#### [Texte source]
________________________
Le roman est publié pour la première fois dans Le Messager russe[2] en 1862. Tourgueniev y popularise le terme de nihilisme[3]. Ce roman suscita des polémiques passionnées dans la Russie d'Alexandre II[4]. L'œuvre connut six éditions du vivant de l'auteur : 1862, 1865, 1869, 1874, 1880 et 1883[5]. La première traduction française fut publiée en 1863 et reçut l'aval de l'auteur.
Personnages
- Eugène Vassilievitch Bazarov : étudiant en médecine nihiliste. Ami d'Arcade, il est opposé aux idées libérales des frères Kirsanov et au mode de vie traditionnel de ses parents. Il tombe amoureux d'Anna Odintsova.
- Nicolas Pétrovitch Kirsanov : petit aristocrate terrien veuf aux idées libérales-démocrates et père du jeune Arcade. Il est gêné de déclarer son amour à Fénetchka qui, contrairement à lui, est issue du peuple. Finalement, convaincu par les idéaux de la jeunesse, il finit par l'épouser.
- Paul Pétrovitch Kirsanov : frère du précédent, libéral fier de lui. Il est neutre à l'égard du nihilisme, mais ne peut dissimuler son animosité à l'adresse du jeune Bazarov.
- Arcade Nikolaïevitch Kirsanov : jeune homme étudiant à Saint-Pétersbourg et admiratif d'Eugène Bazarov, dont il épouse les idées, sans y avoir réfléchi par lui-même.
________________________
#### [Consigne A]
Recopiez fidèlement le passage du texte source qui va de « Le roman est » jusqu'à « l'aval de l'auteur. » inclus, s'il vous plaît.
#### [Consigne B]
D'après le texte source, en quelle année la première traduction française du roman a-t-elle été publiée ?

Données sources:
________________________
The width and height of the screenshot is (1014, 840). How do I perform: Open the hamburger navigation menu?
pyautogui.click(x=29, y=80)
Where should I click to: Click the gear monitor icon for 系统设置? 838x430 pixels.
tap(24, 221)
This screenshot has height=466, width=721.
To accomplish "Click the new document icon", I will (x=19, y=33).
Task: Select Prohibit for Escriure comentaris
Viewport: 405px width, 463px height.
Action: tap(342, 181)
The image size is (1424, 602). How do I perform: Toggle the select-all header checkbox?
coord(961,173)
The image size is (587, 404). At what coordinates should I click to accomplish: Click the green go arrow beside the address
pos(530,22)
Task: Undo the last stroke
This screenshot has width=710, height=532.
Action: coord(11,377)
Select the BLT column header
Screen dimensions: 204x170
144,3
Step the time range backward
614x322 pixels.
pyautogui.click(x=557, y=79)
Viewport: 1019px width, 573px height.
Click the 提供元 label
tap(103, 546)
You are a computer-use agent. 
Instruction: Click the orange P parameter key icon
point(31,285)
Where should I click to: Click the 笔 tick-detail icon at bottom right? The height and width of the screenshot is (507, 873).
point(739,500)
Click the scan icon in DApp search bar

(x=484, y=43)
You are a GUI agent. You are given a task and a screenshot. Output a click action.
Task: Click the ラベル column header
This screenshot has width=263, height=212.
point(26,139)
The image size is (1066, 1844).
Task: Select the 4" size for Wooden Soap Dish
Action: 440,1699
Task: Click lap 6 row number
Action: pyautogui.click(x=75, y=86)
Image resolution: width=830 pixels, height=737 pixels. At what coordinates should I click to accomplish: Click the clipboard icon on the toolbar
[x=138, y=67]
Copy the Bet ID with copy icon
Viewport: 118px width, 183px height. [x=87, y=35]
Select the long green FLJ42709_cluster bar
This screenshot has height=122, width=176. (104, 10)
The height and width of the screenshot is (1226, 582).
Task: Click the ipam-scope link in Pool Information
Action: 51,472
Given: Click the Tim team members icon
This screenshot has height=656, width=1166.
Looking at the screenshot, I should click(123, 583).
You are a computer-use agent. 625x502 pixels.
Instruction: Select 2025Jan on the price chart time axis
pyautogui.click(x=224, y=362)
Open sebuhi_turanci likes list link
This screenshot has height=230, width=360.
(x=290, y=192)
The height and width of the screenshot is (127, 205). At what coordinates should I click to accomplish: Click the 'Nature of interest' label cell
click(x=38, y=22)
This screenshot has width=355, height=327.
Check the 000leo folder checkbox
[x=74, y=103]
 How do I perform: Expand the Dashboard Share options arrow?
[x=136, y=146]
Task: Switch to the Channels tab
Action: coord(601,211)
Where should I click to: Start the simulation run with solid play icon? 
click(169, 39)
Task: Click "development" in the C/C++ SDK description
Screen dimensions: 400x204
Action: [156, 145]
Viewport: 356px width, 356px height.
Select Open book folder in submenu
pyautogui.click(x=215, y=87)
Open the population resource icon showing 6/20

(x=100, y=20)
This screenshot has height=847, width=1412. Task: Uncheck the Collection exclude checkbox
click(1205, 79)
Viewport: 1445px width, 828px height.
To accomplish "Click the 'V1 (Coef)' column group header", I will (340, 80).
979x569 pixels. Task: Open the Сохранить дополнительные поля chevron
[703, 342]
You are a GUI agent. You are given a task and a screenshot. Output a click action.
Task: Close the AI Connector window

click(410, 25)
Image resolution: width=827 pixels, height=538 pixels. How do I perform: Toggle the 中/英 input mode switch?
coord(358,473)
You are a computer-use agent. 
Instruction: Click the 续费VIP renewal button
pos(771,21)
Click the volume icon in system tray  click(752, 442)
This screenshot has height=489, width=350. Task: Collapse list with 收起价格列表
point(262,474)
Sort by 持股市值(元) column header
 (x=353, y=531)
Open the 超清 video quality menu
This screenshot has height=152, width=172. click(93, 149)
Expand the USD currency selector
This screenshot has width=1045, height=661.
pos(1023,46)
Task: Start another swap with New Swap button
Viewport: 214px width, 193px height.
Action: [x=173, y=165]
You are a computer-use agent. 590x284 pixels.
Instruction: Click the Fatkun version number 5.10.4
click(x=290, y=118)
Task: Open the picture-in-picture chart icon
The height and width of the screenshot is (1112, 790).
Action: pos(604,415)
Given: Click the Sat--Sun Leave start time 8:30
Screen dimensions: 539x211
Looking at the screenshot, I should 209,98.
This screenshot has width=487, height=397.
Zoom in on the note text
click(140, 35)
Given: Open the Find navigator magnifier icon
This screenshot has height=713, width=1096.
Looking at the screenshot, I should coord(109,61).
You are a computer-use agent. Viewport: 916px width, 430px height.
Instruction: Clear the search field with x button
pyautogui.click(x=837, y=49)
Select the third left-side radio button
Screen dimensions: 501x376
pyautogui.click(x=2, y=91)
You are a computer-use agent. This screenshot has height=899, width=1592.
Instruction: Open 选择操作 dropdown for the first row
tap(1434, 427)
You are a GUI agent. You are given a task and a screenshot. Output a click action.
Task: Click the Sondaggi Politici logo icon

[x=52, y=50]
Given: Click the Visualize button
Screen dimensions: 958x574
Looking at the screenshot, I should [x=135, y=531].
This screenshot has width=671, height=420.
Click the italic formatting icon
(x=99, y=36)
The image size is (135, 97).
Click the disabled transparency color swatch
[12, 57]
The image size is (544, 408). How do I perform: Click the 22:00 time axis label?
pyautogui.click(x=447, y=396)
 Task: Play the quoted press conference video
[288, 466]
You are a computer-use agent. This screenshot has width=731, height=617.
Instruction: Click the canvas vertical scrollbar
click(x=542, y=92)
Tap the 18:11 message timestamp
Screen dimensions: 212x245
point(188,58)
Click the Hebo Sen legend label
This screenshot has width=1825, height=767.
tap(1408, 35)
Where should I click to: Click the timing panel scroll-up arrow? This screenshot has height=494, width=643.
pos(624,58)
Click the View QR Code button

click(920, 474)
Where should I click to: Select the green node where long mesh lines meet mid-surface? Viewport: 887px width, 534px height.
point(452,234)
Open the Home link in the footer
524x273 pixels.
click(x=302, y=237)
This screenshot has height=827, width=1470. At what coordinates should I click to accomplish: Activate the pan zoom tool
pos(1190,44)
________________________
#### [Réponse attendue A]
Le roman est publié pour la première fois dans Le Messager russe[2] en 1862. Tourgueniev y popularise le terme de nihilisme[3]. Ce roman suscita des polémiques passionnées dans la Russie d'Alexandre II[4]. L'œuvre connut six éditions du vivant de l'auteur : 1862, 1865, 1869, 1874, 1880 et 1883[5]. La première traduction française fut publiée en 1863 et reçut l'aval de l'auteur.

#### [Réponse attendue B]
En 1863.